BEGIN STUDY MATERIAL

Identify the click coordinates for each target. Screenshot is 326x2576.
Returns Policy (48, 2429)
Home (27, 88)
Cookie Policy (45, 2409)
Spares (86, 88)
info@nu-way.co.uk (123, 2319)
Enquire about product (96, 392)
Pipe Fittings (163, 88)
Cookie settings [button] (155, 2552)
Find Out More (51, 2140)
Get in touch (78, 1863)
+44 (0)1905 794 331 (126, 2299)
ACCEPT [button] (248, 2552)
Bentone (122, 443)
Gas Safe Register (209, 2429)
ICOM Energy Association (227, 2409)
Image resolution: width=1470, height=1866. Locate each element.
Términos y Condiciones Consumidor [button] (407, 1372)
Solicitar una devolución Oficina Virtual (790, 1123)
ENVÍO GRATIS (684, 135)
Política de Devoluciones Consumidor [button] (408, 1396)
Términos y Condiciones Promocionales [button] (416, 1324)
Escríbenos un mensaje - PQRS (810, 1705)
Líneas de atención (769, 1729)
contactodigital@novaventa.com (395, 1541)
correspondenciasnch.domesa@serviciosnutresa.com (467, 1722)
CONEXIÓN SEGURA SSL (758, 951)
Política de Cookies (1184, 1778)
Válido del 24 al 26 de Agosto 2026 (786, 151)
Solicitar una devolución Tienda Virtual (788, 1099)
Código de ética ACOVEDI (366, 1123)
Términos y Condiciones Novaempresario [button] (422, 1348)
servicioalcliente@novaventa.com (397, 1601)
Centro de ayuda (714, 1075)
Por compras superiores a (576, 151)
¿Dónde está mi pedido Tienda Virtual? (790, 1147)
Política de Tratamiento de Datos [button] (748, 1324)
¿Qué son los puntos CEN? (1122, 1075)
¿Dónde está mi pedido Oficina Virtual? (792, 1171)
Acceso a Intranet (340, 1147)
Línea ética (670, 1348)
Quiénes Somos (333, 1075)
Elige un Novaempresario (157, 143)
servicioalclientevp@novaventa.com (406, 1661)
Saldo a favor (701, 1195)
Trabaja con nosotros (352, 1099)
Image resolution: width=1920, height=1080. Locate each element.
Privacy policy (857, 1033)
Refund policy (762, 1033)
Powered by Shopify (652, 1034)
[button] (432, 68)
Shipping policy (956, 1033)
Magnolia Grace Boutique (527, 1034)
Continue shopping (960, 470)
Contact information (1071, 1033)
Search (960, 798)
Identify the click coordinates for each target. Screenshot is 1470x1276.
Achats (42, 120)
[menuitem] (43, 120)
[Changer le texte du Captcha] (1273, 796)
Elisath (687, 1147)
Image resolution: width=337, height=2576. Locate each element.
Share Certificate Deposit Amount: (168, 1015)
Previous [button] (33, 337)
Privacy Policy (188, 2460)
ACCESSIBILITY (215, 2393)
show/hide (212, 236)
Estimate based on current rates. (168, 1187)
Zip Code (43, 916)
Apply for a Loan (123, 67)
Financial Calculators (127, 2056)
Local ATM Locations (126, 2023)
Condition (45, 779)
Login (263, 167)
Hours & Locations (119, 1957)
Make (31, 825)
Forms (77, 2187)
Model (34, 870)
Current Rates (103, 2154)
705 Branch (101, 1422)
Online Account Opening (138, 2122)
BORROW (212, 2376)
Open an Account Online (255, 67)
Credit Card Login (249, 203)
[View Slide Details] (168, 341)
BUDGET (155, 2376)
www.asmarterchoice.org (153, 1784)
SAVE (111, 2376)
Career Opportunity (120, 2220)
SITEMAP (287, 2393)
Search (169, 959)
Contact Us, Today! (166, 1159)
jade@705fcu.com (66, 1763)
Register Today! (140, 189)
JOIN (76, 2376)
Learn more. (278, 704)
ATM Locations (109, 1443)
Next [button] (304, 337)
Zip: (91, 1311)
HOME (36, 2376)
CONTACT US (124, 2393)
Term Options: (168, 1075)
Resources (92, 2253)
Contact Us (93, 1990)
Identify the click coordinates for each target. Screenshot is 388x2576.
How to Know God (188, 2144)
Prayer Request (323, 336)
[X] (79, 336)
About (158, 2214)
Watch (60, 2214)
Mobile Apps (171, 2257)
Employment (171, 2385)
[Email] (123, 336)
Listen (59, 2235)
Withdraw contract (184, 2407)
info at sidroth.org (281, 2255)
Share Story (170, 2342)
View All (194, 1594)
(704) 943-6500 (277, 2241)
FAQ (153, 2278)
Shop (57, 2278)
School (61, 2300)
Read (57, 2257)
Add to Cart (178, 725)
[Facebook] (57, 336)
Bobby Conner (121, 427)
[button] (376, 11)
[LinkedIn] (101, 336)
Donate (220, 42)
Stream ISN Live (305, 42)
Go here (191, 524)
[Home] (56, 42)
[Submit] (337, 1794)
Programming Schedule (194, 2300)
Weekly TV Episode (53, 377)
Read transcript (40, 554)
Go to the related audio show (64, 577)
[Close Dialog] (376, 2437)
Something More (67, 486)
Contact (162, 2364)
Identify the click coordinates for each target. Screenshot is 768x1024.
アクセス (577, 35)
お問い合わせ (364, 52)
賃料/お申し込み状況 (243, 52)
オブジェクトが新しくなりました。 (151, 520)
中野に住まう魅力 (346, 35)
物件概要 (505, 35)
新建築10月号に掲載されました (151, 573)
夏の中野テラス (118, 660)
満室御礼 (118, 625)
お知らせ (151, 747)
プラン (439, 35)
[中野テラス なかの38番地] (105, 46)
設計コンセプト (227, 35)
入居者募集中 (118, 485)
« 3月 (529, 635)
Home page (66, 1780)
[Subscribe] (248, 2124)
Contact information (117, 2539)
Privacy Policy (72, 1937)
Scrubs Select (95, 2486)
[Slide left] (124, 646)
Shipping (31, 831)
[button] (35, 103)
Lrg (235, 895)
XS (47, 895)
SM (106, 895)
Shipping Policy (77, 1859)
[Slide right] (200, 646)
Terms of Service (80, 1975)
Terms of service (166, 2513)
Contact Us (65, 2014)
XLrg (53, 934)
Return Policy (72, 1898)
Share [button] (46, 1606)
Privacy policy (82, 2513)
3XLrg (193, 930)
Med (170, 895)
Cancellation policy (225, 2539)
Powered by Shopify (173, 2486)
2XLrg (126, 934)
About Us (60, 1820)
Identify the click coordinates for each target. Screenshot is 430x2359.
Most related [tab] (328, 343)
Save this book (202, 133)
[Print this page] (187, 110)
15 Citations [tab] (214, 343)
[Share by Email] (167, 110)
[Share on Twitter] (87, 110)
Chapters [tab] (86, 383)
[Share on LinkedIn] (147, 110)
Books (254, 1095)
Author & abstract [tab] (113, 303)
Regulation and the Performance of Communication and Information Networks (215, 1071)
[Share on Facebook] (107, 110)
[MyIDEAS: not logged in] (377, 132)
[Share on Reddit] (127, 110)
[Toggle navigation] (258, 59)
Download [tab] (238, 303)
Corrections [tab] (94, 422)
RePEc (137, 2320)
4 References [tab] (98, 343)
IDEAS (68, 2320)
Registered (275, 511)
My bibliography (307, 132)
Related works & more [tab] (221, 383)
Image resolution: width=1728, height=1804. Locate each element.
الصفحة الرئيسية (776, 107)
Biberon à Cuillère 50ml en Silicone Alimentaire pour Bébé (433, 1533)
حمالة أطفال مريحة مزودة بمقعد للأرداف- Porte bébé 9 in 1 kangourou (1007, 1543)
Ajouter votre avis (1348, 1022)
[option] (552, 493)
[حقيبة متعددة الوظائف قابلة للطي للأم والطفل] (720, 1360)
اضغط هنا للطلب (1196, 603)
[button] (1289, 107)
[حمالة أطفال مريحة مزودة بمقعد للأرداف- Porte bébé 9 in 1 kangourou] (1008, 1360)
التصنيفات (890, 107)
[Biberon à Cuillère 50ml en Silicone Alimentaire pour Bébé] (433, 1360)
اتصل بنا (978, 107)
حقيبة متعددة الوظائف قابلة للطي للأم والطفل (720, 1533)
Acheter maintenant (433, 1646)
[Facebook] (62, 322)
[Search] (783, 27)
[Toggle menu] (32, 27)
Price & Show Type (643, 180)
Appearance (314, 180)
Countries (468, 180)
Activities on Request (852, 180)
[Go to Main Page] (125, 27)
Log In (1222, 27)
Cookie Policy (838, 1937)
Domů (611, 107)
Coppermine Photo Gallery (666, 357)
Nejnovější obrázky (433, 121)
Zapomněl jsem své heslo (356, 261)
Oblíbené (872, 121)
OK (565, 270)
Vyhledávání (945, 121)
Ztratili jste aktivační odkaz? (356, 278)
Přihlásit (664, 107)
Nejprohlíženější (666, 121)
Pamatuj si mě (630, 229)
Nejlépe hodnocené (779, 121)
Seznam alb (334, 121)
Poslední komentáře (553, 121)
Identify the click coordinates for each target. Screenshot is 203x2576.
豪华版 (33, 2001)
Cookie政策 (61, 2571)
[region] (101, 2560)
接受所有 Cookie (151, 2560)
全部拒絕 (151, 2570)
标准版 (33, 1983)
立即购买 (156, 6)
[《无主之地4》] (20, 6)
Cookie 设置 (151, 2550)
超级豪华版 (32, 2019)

END STUDY MATERIAL

- _EXERCISE PROMPT_: On how many lines of the data does the word "للأم" appear? Reply with the number alone.

- _RESPONSE_: 2